## Set task
Rewrite the rows from the line containing "Given: Click tweet" through the end of the rows, replacing "Check" with "Select" and keeping everything else unchanged. Leave the pictures out of the answer.

↓↓↓

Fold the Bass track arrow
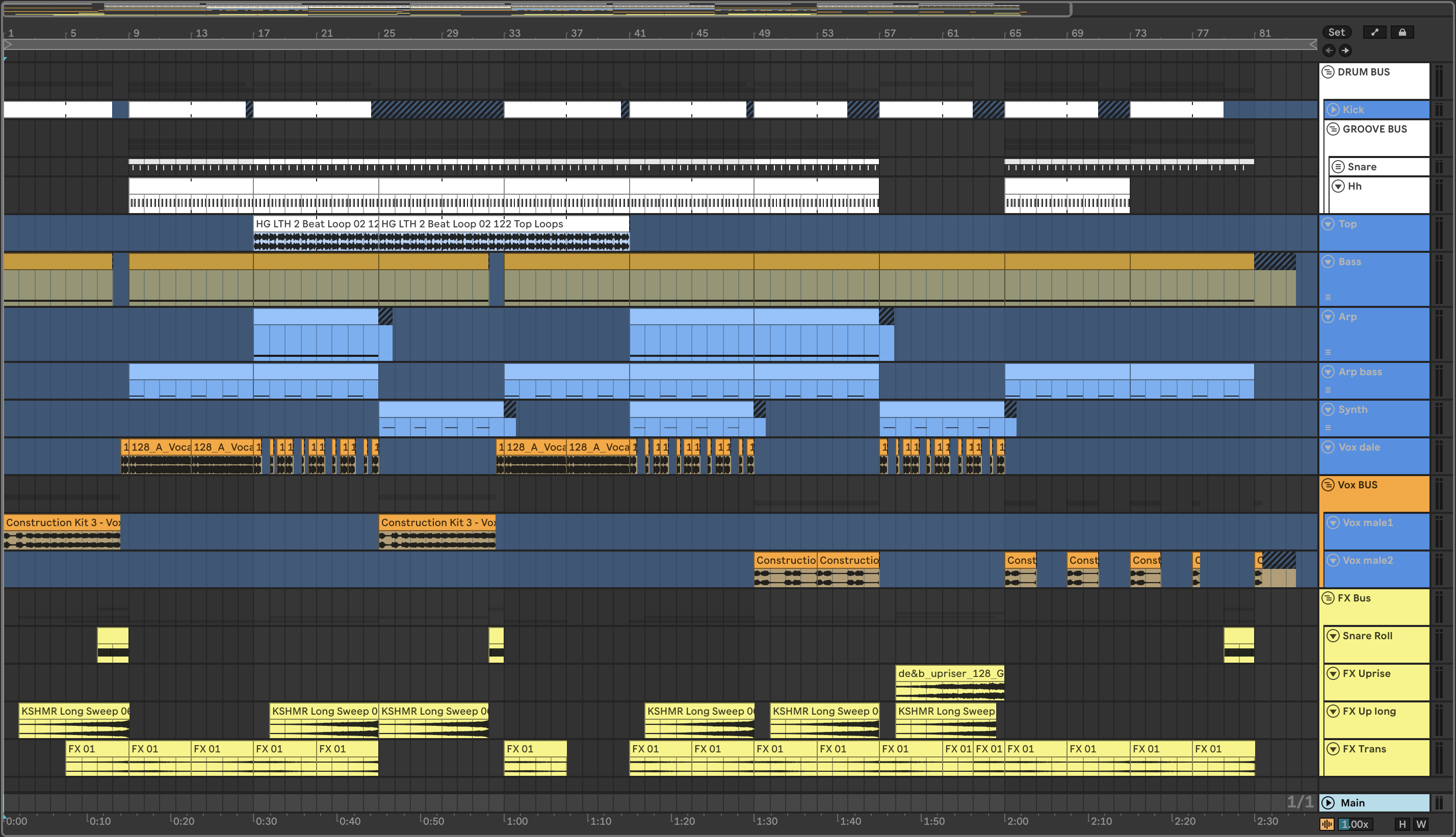This screenshot has width=1456, height=837. pyautogui.click(x=1328, y=261)
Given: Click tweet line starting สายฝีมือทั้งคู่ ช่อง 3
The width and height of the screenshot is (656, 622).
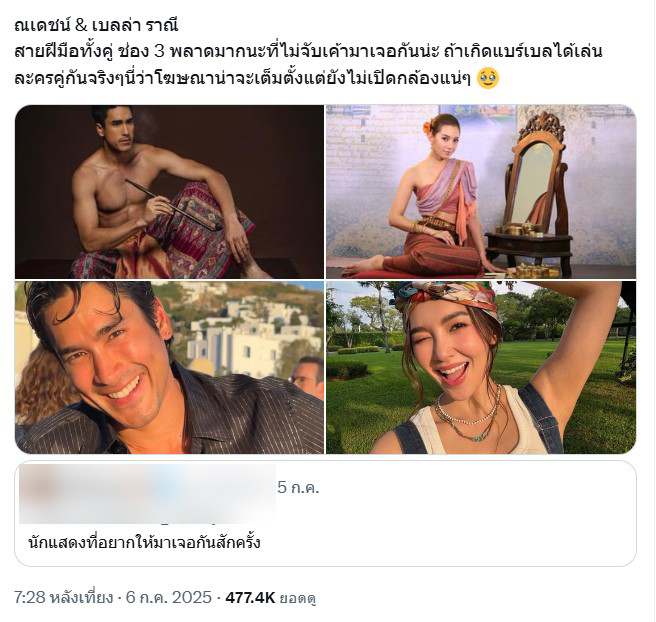Looking at the screenshot, I should tap(308, 52).
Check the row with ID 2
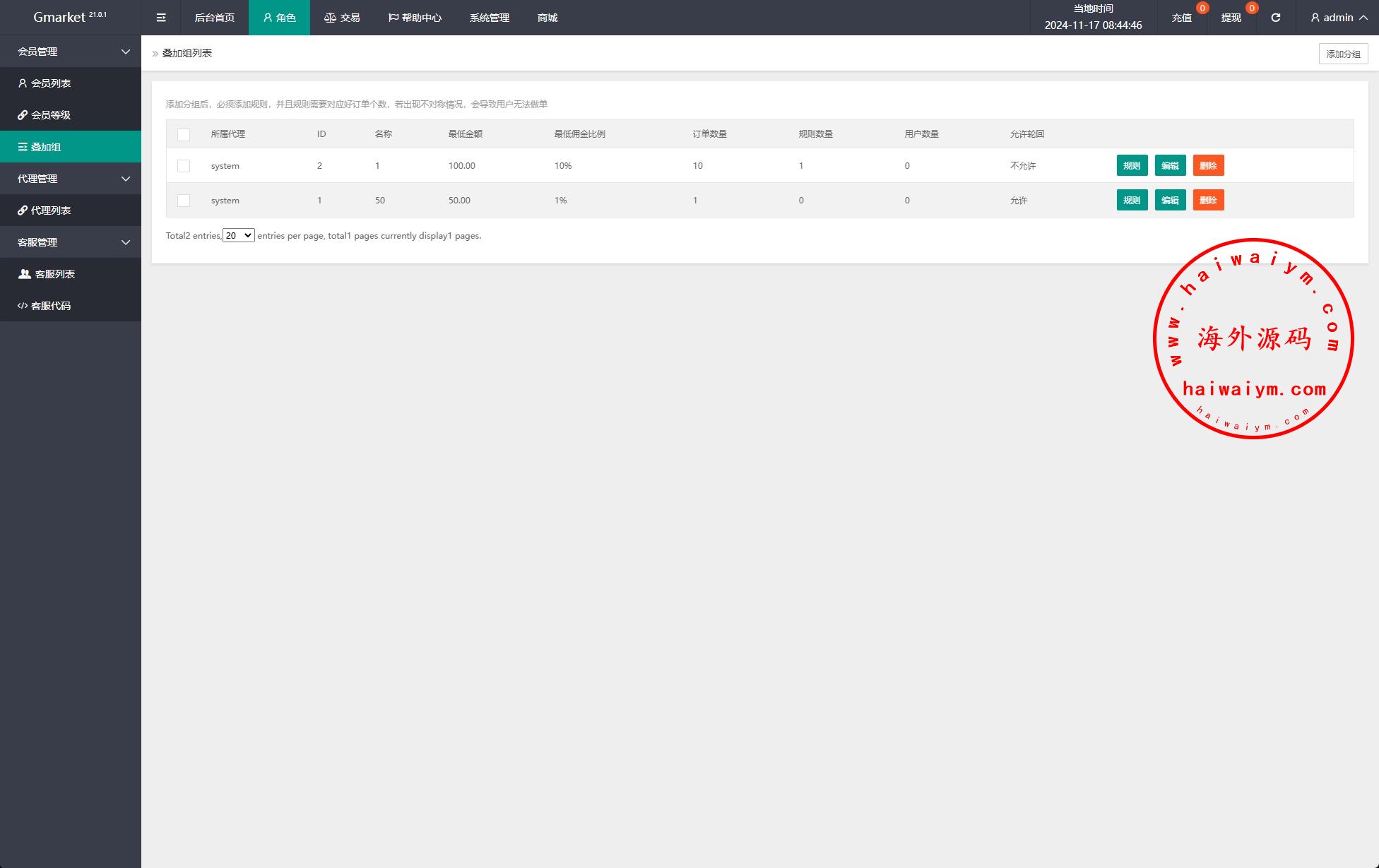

↑↑↑

## Result of this exercise
Given: Click tweet line starting สายฝีมือทั้งคู่ ช่อง 3
The width and height of the screenshot is (656, 622).
Looking at the screenshot, I should tap(308, 52).
Select the row with ID 2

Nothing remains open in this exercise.